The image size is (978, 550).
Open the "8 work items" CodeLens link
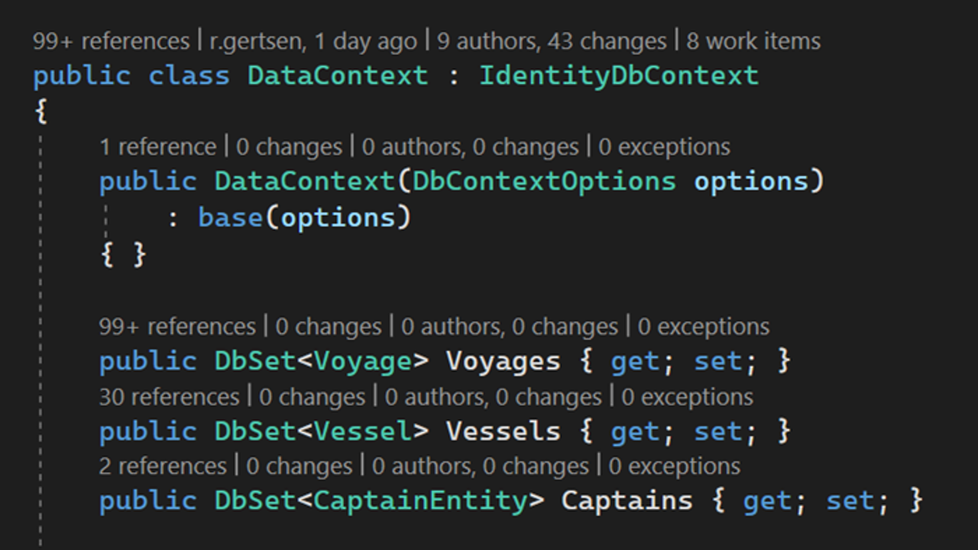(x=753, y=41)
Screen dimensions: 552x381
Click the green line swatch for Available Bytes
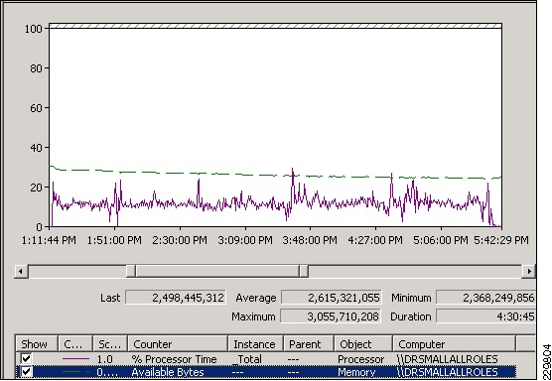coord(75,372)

**Required action:** The reply should contain all of the data above, word for word, with no pictures.

**Result for this exercise:**
The image size is (978, 550).
Open the "8 work items" CodeLens link
(x=753, y=41)
Screen dimensions: 552x381
Click the green line swatch for Available Bytes
coord(75,372)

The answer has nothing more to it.